Fibroblasts, which produce and maintain the extracellular matrix, are located between the rows of collagen fibers. Recent studies suggest that fibroblast cells in normal ligaments may be capable of cell-to-cell communication allowing the coordination of cellular and metabolic processes throughout the tissue.1, 9, 10 Proteoglycans, also found in the extracellular matrix, store water and contribute to the viscoelastic properties of ligaments. These viscoelastic features allow ligaments to progressively lengthen when under tension and return to their original shape when the tension is removed. Ligaments attach to bones at specific sites on the bone called “insertions.” Both ligaments and their insertion sites can vary in configuration and their geometric shape appears to relate to the manner in which the fibers within the ligament are engaged as the joint moves. The direction of joint movement determines which fibers within a particular ligament are recruited for the performance of the specific movement. Ligaments are covered by a more vascular and cellular overlying layer called the epiligament, which is often indistinguishable from the actual ligament. The epiligament contains sensory and proprioceptive nerves with more nerves located closer to the boney ligament insertion sites.1, 11, 12 When ligaments are strained, the proprioceptive nerves initiate neurological feedback signals that activate muscle contraction around the joint, which allows the body to protect and stabilize the joint after injury.
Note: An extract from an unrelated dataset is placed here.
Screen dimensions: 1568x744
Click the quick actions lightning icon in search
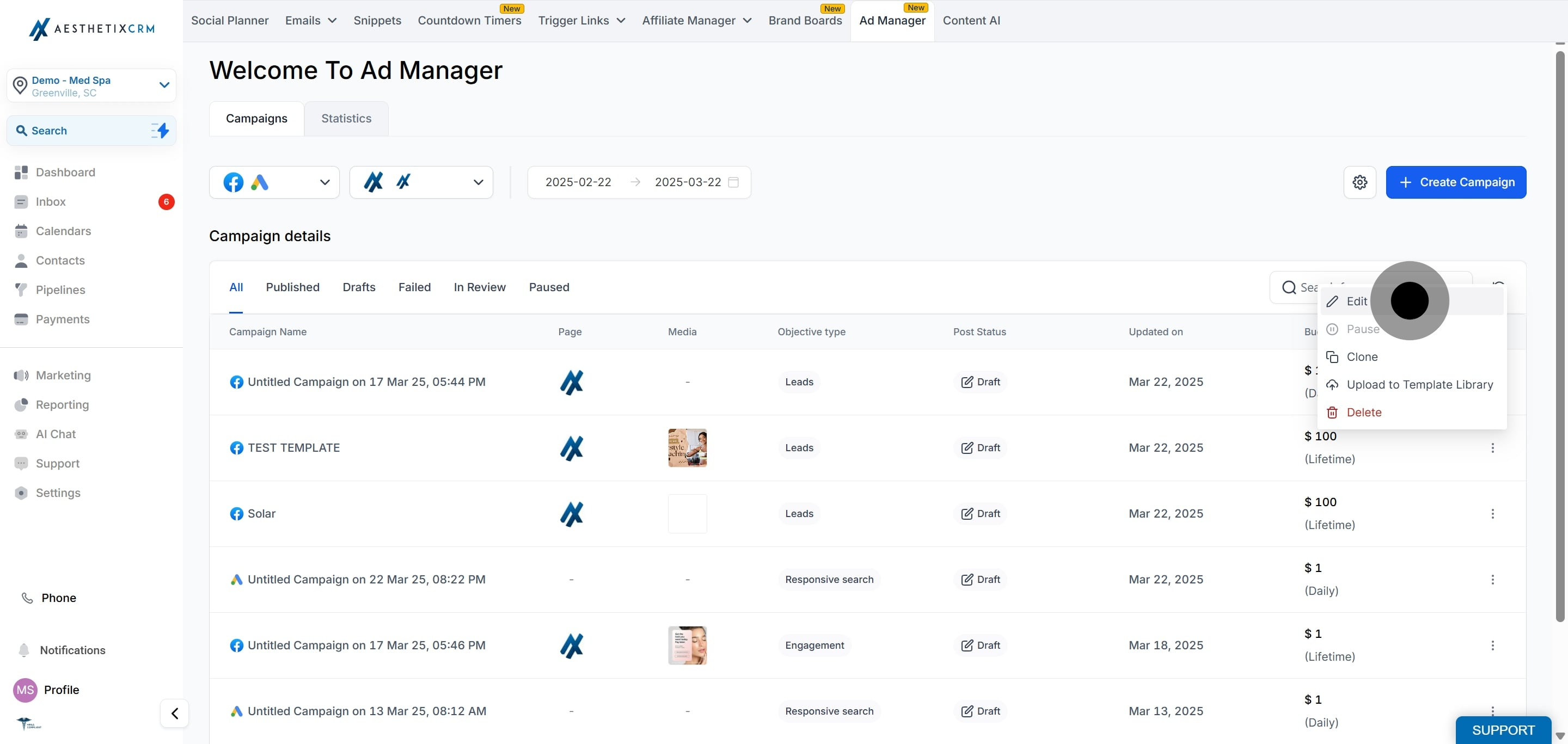161,130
Ligaments prevent excessive motion of joints by providing passive stabilization and guiding joints through normal range of motion under tensile load. In doing so, ligaments transfer force to and from the skeleton while dynamically distributing the loads applied to them in order to perform specific movement patterns.13 Ligaments also function to provide joint homeostasis through their viscoelastic properties that reflect the complex interactions between collagens, proteoglycans, water, and other proteins.1, 14 The viscoelastic properties, along with the recruitment of crimped collagen, contribute to the mechanical behavior of the structure under loading conditions. When tension is applied, ligaments deform, or elongate, in a non-linear fashion through the recruitment of crimped collagen fibers. As the tension placed on the ligament increases, the collagen fibers progressively un-crimp, or elongate, until all fibers are nearly linear. (See Figure 1.)
As the fibers become increasingly linear, the ligament structure becomes increasingly stiff. Varying degrees of ligament stiffness are necessary for various loads and various ranges of joint motion. Ligaments can lose their ability to retain their original shape when stretched or elongated past a certain point for a prolonged period of time. When this occurs, the ligament becomes lax and unable to properly support the joint, leading to instability, pain, and eventual osteoarthritis of the joint. When an applied load causes all fibers to become nearly linear, the ligament continues to absorb energy until tensile failure or disruption of the tissue. Just as overstretched ligaments cause joint instability, ligament disruptions, or tears, will also create joint instability. In attempt to prevent overstretching and disruption, ligaments utilize their viscoelastic properties to exhibit both creep and relaxation behaviors. Creep and load relaxation behaviors help to prevent fatigue failure of the tissue when ligaments are loaded in tension. Creep is defined as the deformation, or elongation, of a ligament over time under a constant load or stress. Load relaxation refers to a decrease in stress of the tissue over time when the ligament is subjected to a constant elongation.15-17
LIGAMENT RESPONSE TO INJURY
When ligaments are exposed to loading over an extended period of time, they increase in mass, stiffness, and load to failure.7 However, when ligaments are overloaded, or exposed to tensions greater than the structures can sustain, the tissue fails resulting in partial or complete ligament discontinuities. When these discontinuities, also known as disruptions or tears, occur, the body responds by attempting to heal the injury through a specialized sequence of overlapping, but distinct cellular events. These events are the same that occur as part of the body’s response to any soft tissue injury and can be categorized by three consecutive phases that occur over time: the acute inflammatory phase, the proliferative or regenerative/repair phase, and the tissue remodeling phase. The acute inflammatory phase begins within in minutes of injury and continues over the next 48-72 hours. During this phase, blood collects at the site of injury and platelet cells interact with certain matrix components to change their shape and initiate clot formation. The platelet-rich fibrin clot releases growth factors that are necessary for healing and provides a platform on which many cellular events occur.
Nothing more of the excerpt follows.